:: INSTRUCTIONS FOR THE TASK ::
Indicate, with the number alone, how many lines in the listing below hold the string "size".

━━━━━ EXCERPTED RECORDS

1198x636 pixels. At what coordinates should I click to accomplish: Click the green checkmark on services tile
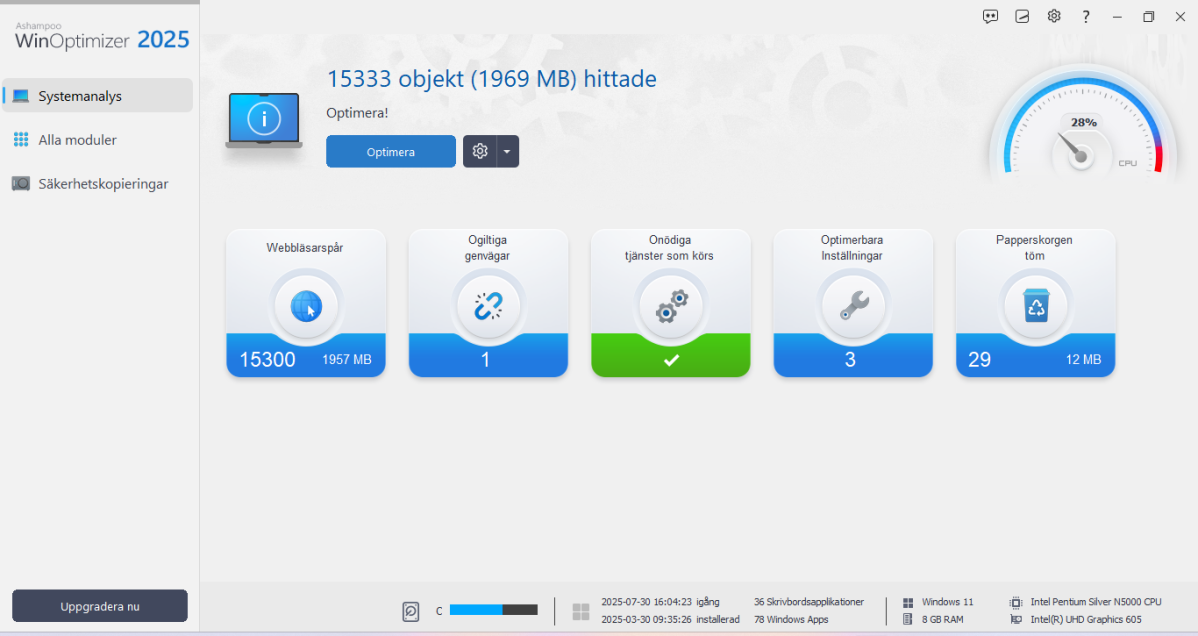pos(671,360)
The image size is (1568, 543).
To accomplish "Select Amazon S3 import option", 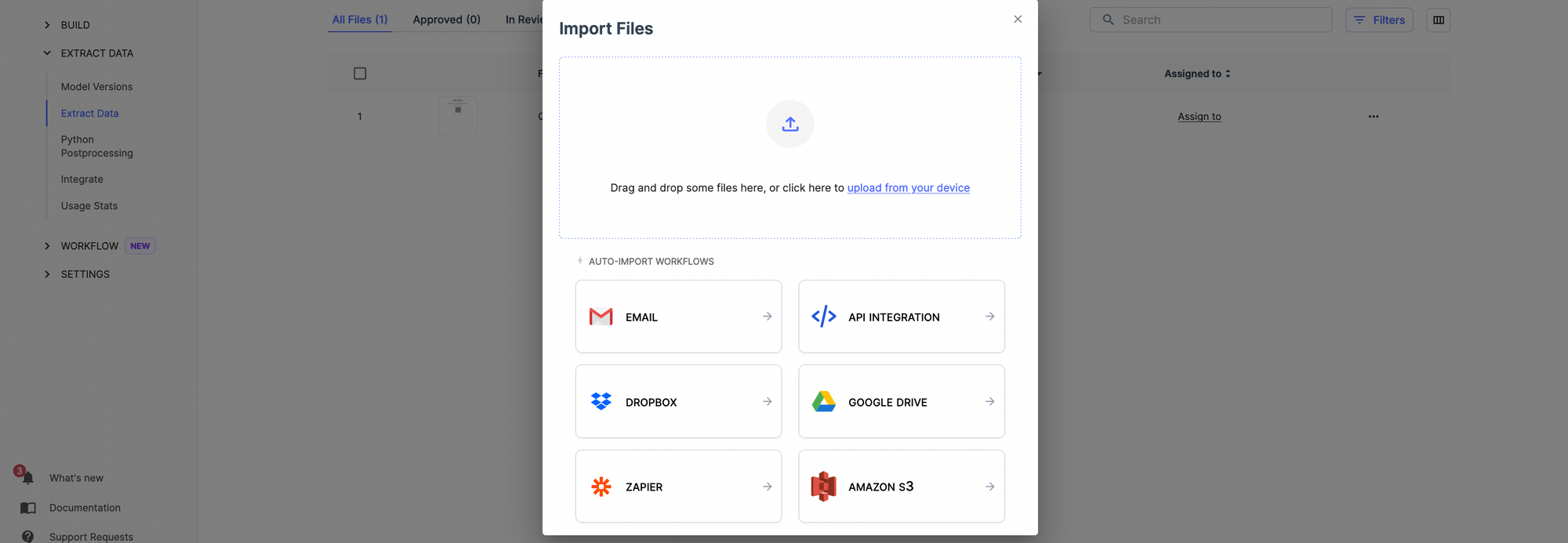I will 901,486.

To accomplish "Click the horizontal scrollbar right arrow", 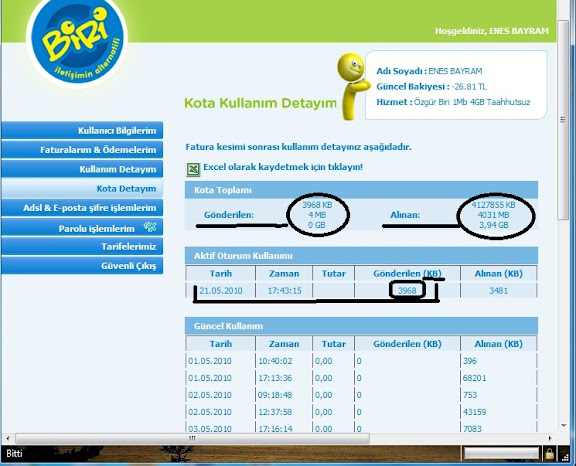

━━━━━━━━━━
━━━━━ EXCERPTED RECORDS

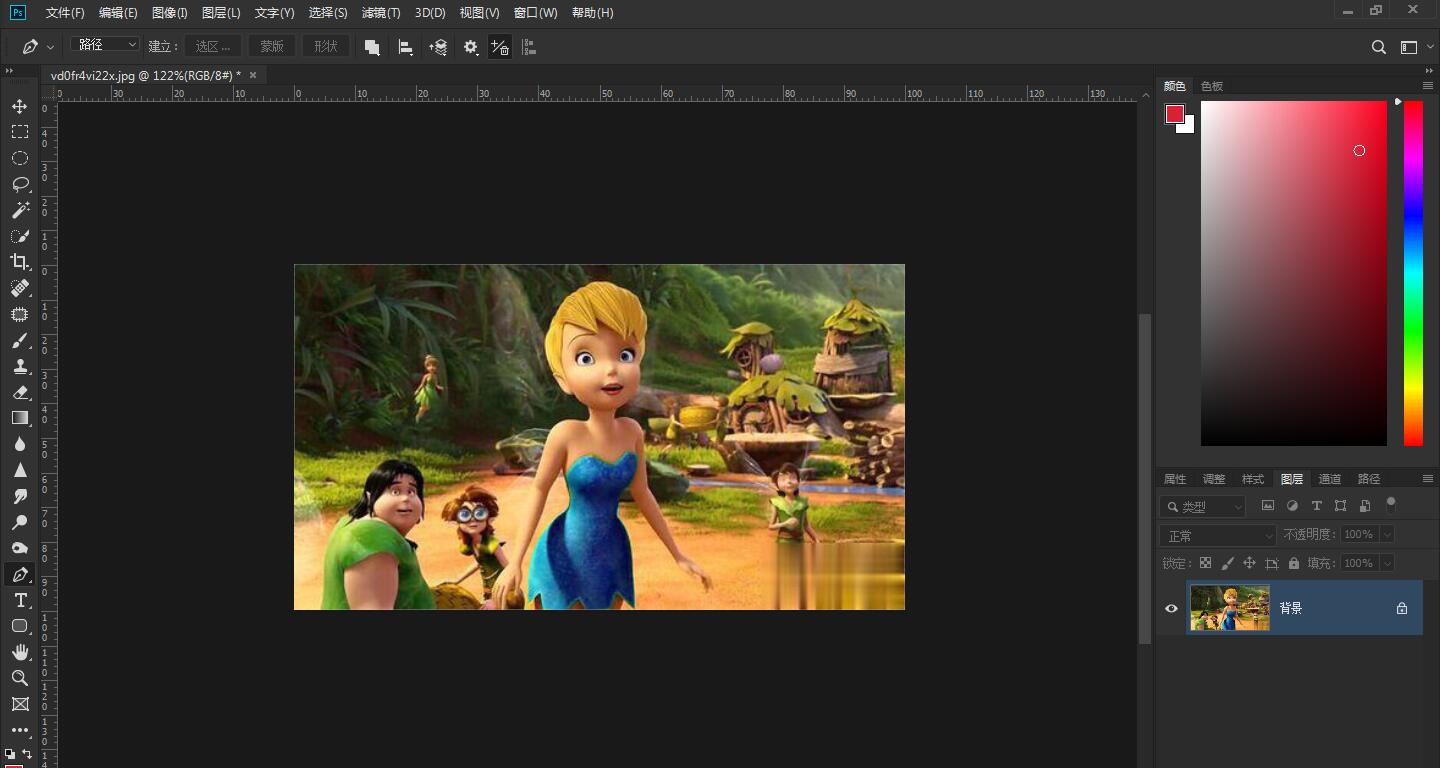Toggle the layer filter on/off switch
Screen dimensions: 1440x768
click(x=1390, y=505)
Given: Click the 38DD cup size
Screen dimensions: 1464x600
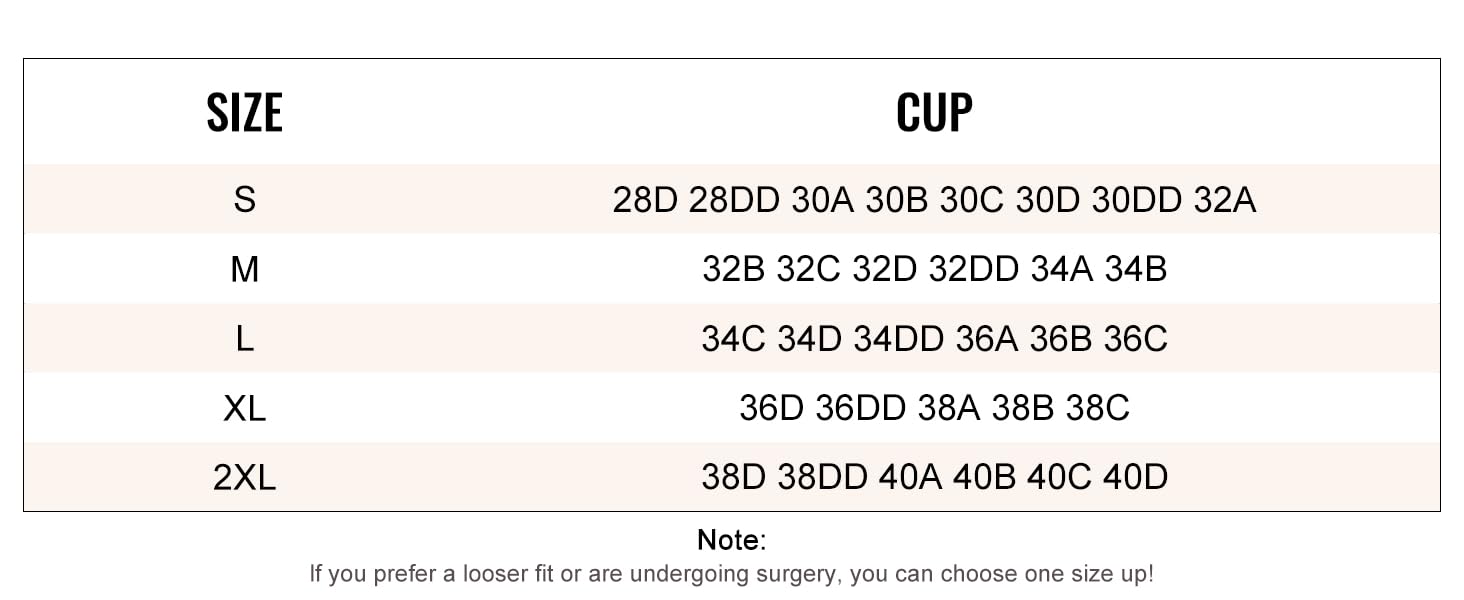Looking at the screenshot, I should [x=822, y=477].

━━━━━━━━━━

:: WRITTEN SOLUTION ::
2